I think this sums it up in one. I am not a famous photographer and I don't make any money from it but I do get such a feeling of fulfillment knowing that I have captured history in the making.
Some of us are born into this world to make history and most of us will follow them but there is a small number who will record history. So why do I put my life on the line just to take pictures?
I was born in Lichfield on 26th May 1956. My father and mother were both in the army, my mother being Welsh and coming from Llwyncelyn. I was a typical army brat spending not longer than 2 years in one place, until I was sent to Llandovery.
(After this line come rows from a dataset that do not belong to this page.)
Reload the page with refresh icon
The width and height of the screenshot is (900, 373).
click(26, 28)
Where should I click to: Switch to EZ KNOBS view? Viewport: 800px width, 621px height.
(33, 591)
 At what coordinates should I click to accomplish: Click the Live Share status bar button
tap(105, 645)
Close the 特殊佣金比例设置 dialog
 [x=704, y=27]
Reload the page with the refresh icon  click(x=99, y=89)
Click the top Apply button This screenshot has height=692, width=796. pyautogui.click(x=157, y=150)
I left Llandovery Collage in 1973, and I went straight into the Welsh Guards where I spent the next 20 years serving Queen and Country. It was here in my last five years in the Welsh Guards that my photography career started.
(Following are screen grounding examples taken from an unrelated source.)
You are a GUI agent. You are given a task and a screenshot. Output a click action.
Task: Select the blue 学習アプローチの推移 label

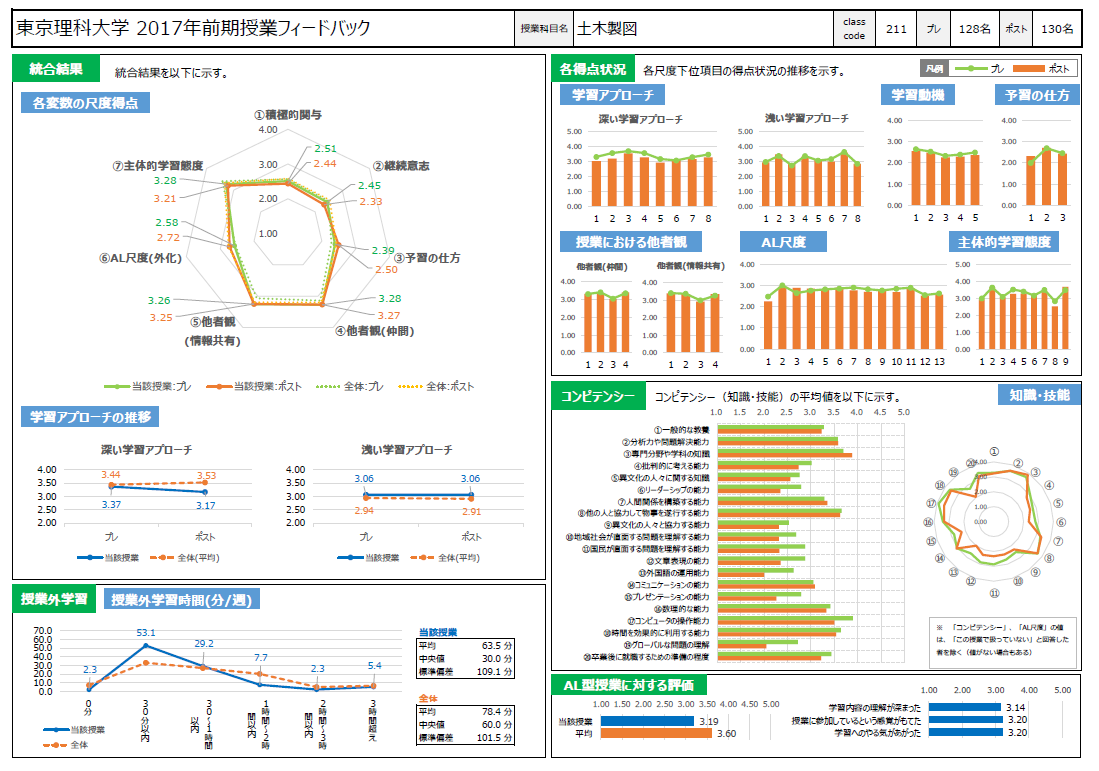click(x=91, y=416)
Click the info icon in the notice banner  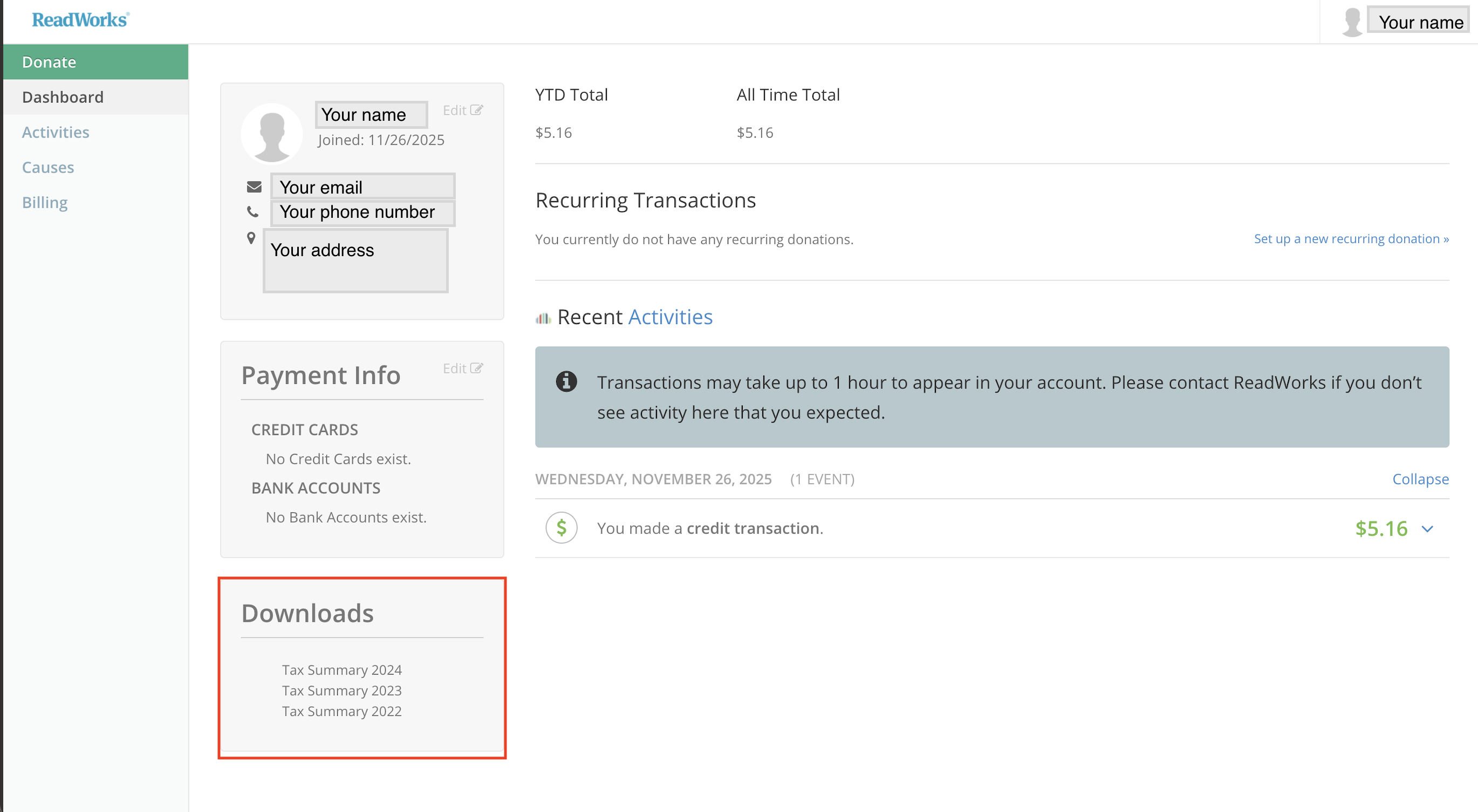[566, 381]
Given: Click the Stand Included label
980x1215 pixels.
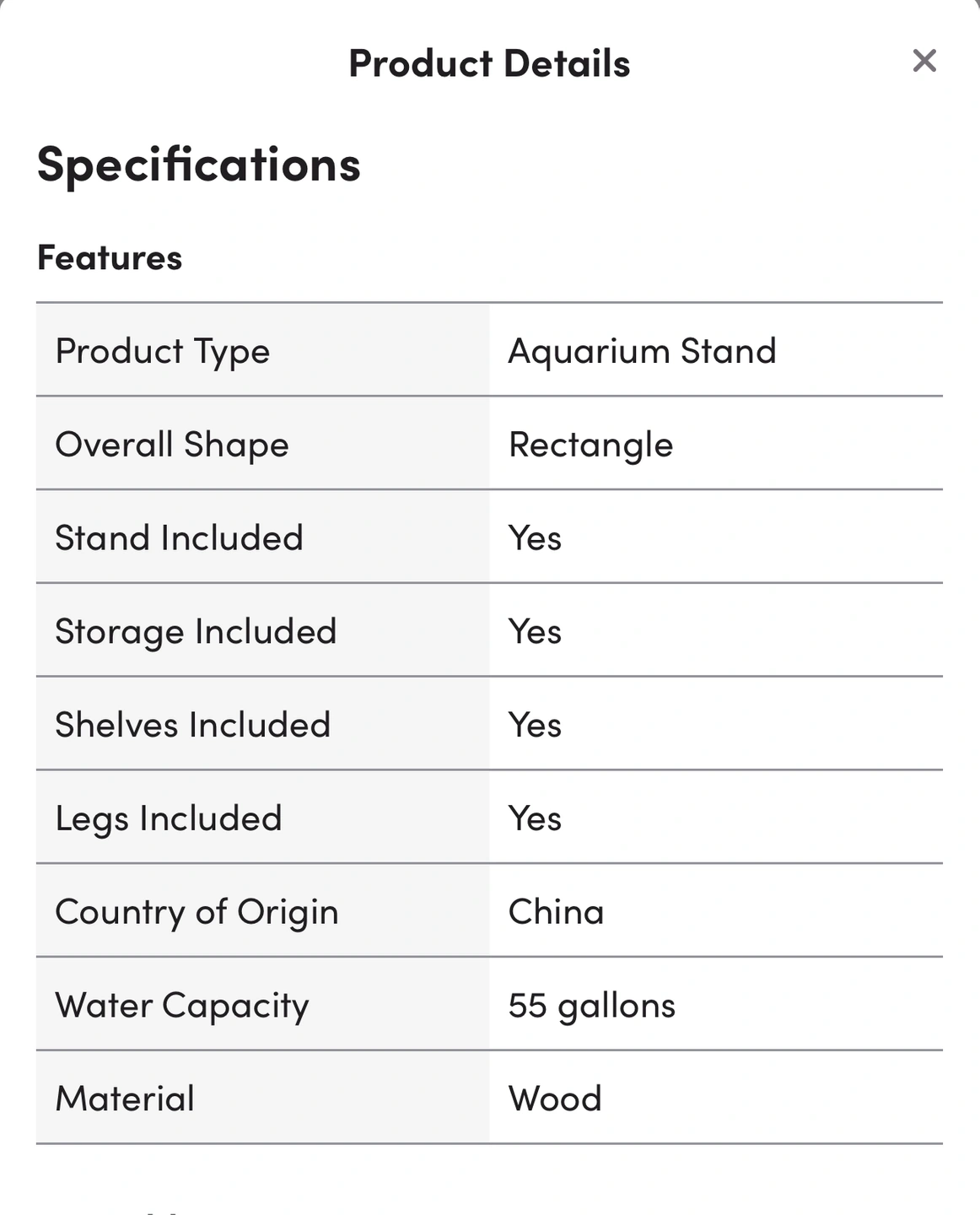Looking at the screenshot, I should [179, 538].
I was stationed in Germany with the Battalion and during a scheduled boxing match against the Scots Guards the Commanding Officer saw me with a camera and asked if I would take a variety of shots of the match. From that day on I was the new unit photographer. That's how things are done in the army!
When I left the Battalion in 1993 with all the army photo courses under my belt, I decided that I wanted to take up photography as a full time career so with a lot of hard work and dedication I became a freelance photographer.
The Defence Picture Library liked my photography and I have been working freelance for them ever since. I have travelled to many places all over the world including Bosnia, Kosovo, Sierra leone and Iraq and this year I was with 2 Para in Iraq in March. In August I spent time in Israel with the IDF and I have just returned from Afghanistan photographing 3 Para.
Robert Capa said that if your pictures aren't good enough, you're not close enough. In the business of war photography sometimes it is safer not to get too close no matter how much pressure you are under to get that picture. There is an old army saying it is better to live to fight another day. I have seen many a young photographer fall in to this trap and pay for it dearly.
There is one thing that every photographer must understand - luck is the one main ingredient that plays a big part of all photography you just have to be patient, and it will come.
I have been lucky to have a Welsh mother and have spent most of my life in Wales. My home here in Llwyncelyn just outside Aberaeron has been my little haven where I can forget. When I left the army in 1993 and came home for good it was one of my priorities to find my roots here in this wonderful country of ours."